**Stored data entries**
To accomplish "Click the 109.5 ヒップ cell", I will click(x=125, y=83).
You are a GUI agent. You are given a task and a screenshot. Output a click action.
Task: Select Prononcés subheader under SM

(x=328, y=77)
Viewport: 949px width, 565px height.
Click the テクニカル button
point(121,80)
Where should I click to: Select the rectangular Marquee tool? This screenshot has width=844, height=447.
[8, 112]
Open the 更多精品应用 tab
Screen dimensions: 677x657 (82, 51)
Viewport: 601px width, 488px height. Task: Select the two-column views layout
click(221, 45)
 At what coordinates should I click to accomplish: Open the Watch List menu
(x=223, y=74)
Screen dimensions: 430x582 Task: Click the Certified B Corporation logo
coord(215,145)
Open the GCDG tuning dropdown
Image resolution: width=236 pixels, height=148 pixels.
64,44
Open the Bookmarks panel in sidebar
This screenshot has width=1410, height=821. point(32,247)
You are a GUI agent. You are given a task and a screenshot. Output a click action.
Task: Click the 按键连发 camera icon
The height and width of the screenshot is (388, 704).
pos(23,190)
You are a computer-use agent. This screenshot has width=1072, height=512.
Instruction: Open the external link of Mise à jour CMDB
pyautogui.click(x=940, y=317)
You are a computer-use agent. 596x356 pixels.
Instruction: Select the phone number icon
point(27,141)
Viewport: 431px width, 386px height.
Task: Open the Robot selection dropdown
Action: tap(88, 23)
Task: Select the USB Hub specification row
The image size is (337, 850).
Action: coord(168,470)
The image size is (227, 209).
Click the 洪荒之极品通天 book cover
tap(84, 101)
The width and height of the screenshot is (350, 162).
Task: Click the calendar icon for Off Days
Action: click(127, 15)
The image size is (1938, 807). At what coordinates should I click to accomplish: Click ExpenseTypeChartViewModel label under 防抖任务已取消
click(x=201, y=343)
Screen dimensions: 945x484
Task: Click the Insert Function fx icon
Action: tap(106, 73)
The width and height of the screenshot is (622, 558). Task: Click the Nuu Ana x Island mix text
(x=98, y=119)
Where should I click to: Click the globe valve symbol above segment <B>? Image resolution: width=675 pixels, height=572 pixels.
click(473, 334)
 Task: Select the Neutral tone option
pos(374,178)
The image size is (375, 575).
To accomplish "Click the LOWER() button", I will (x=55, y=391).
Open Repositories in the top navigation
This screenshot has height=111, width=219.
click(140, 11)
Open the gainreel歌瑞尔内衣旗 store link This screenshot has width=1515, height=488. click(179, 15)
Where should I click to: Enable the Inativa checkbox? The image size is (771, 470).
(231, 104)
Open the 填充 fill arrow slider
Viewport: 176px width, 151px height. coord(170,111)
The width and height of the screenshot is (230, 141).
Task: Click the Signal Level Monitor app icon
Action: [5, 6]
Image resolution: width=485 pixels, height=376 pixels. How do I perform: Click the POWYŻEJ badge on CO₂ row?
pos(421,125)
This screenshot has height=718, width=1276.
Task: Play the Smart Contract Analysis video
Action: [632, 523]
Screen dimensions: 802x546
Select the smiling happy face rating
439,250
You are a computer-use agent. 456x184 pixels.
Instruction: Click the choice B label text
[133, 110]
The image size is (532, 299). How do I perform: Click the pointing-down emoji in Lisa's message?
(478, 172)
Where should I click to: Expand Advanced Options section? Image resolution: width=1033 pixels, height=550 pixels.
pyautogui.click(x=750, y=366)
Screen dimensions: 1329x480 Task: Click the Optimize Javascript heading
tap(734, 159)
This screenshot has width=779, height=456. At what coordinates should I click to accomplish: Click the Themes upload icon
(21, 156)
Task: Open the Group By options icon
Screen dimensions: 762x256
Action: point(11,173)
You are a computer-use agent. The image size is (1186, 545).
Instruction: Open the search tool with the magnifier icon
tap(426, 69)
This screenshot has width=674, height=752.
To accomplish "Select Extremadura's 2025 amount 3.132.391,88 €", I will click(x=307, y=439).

**How to complete this task**
Would you reproduce all the entries exactly?

**Your solution**
To accomplish "Click the 109.5 ヒップ cell", I will click(x=125, y=83).
You are a GUI agent. You are given a task and a screenshot. Output a click action.
Task: Select Prononcés subheader under SM

(x=328, y=77)
Viewport: 949px width, 565px height.
Click the テクニカル button
point(121,80)
Where should I click to: Select the rectangular Marquee tool? This screenshot has width=844, height=447.
[8, 112]
Open the 更多精品应用 tab
Screen dimensions: 677x657 (82, 51)
Viewport: 601px width, 488px height. Task: Select the two-column views layout
click(221, 45)
 At what coordinates should I click to accomplish: Open the Watch List menu
(x=223, y=74)
Screen dimensions: 430x582 Task: Click the Certified B Corporation logo
coord(215,145)
Open the GCDG tuning dropdown
Image resolution: width=236 pixels, height=148 pixels.
64,44
Open the Bookmarks panel in sidebar
This screenshot has width=1410, height=821. point(32,247)
You are a GUI agent. You are given a task and a screenshot. Output a click action.
Task: Click the 按键连发 camera icon
The height and width of the screenshot is (388, 704).
pos(23,190)
You are a computer-use agent. This screenshot has width=1072, height=512.
Instruction: Open the external link of Mise à jour CMDB
pyautogui.click(x=940, y=317)
You are a computer-use agent. 596x356 pixels.
Instruction: Select the phone number icon
point(27,141)
Viewport: 431px width, 386px height.
Task: Open the Robot selection dropdown
Action: tap(88, 23)
Task: Select the USB Hub specification row
The image size is (337, 850).
Action: coord(168,470)
The image size is (227, 209).
Click the 洪荒之极品通天 book cover
tap(84, 101)
The width and height of the screenshot is (350, 162).
Task: Click the calendar icon for Off Days
Action: click(127, 15)
The image size is (1938, 807). At what coordinates should I click to accomplish: Click ExpenseTypeChartViewModel label under 防抖任务已取消
click(x=201, y=343)
Screen dimensions: 945x484
Task: Click the Insert Function fx icon
Action: tap(106, 73)
The width and height of the screenshot is (622, 558). Task: Click the Nuu Ana x Island mix text
(x=98, y=119)
Where should I click to: Click the globe valve symbol above segment <B>? Image resolution: width=675 pixels, height=572 pixels.
click(473, 334)
 Task: Select the Neutral tone option
pos(374,178)
The image size is (375, 575).
To accomplish "Click the LOWER() button", I will (x=55, y=391).
Open Repositories in the top navigation
This screenshot has height=111, width=219.
click(140, 11)
Open the gainreel歌瑞尔内衣旗 store link This screenshot has width=1515, height=488. click(179, 15)
Where should I click to: Enable the Inativa checkbox? The image size is (771, 470).
(231, 104)
Open the 填充 fill arrow slider
Viewport: 176px width, 151px height. coord(170,111)
The width and height of the screenshot is (230, 141).
Task: Click the Signal Level Monitor app icon
Action: [5, 6]
Image resolution: width=485 pixels, height=376 pixels. How do I perform: Click the POWYŻEJ badge on CO₂ row?
pos(421,125)
This screenshot has height=718, width=1276.
Task: Play the Smart Contract Analysis video
Action: [632, 523]
Screen dimensions: 802x546
Select the smiling happy face rating
439,250
You are a computer-use agent. 456x184 pixels.
Instruction: Click the choice B label text
[133, 110]
The image size is (532, 299). How do I perform: Click the pointing-down emoji in Lisa's message?
(478, 172)
Where should I click to: Expand Advanced Options section? Image resolution: width=1033 pixels, height=550 pixels.
pyautogui.click(x=750, y=366)
Screen dimensions: 1329x480 Task: Click the Optimize Javascript heading
tap(734, 159)
This screenshot has width=779, height=456. At what coordinates should I click to accomplish: Click the Themes upload icon
(21, 156)
Task: Open the Group By options icon
Screen dimensions: 762x256
Action: point(11,173)
You are a computer-use agent. The image size is (1186, 545).
Instruction: Open the search tool with the magnifier icon
tap(426, 69)
This screenshot has width=674, height=752.
To accomplish "Select Extremadura's 2025 amount 3.132.391,88 €", I will click(x=307, y=439).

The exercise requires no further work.